Aysel Ateş Abdullazade
"Hayır" diyebilmek ve dostluk sarsıntısı
“Hayır demek istiyorum, ama arkadaşım küserse diye korkuyorum…”
Bir çocuğun dilinden dökülen bu cümle aslında bir ömrün aynasıdır. Çünkü bizler küçük yaşlardan itibaren “ayıp olmasın” diye, “incinmesinler” diye kendi dilimizi susturup, içimizdeki “hayır”ı yuta yuta büyüdük. Ve böylelikle “hayır” demek, sevginin bitmesi ya da dostluğun yaralanmasıyla eş tutuldu.

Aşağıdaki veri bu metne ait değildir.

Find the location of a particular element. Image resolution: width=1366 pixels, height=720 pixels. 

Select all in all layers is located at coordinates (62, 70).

Oysa “hayır” bir reddediş değildir; insanın kendi sınırını, kendi varlığını koruma çabasıdır. Dostluğun temeli yalnızca “evet”ler üzerine kuruluyorsa, o dostluk bir gün yorulur. Çünkü içinde samimiyet değil, korku vardır. Küsmek korkusuyla verilmiş kabuller, başlangıçta hoş görünse de, zamanla içimizde bir yük haline gelir.
Gerçek dostluk, dostunun “hayır”ına da kulak verebilendir. Çünkü “hayır” demek sevgisizliğin değil, dürüstlüğün göstergesidir. İnsan ancak kendine sadık kaldığında başkasına da samimi olabilir.

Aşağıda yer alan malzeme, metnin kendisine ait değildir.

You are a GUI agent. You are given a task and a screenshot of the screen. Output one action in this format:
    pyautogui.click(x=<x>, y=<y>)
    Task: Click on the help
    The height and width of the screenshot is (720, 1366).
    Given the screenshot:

Bazen en büyük sevgi, “Seni anlıyorum, ama bu kez yapamayacağım” diyebilmektir. Bazen en güzel dostluk, “küsmek korkusundan özgür bırakılan” dostluktur.
Aslında hayır demek bir reddediş değil, kendini koruma biçimidir.
“Hayır” diyebilmek:
Sınırlarımızı tanımak,
Kendi ihtiyaçlarımızı fark etmek,
Gerçekten içten gelen “evet”lere alan açmak demektir.
Eğer bir arkadaşımız sırf bir “hayır” yüzünden küsüyorsa, o zaman dostluk zaten tek taraflı bir beklenti üzerine kurulmuş demektir. Sağlıklı ilişkiler, karşı tarafın sınırlarına saygı gösterebilmeyi gerektirir.
Unutmamak gerekir ki: “Hayır” demek sevgisiz olmak değil; samimi, dürüst ve kendine sadık kalmaktır.
Ve belki de çocuklarımıza öğretmemiz gereken en ince ders şudur:
Sevgi yalnızca ‘evet’lerle değil, korkmadan söylenmiş ‘hayır’larla da büyür.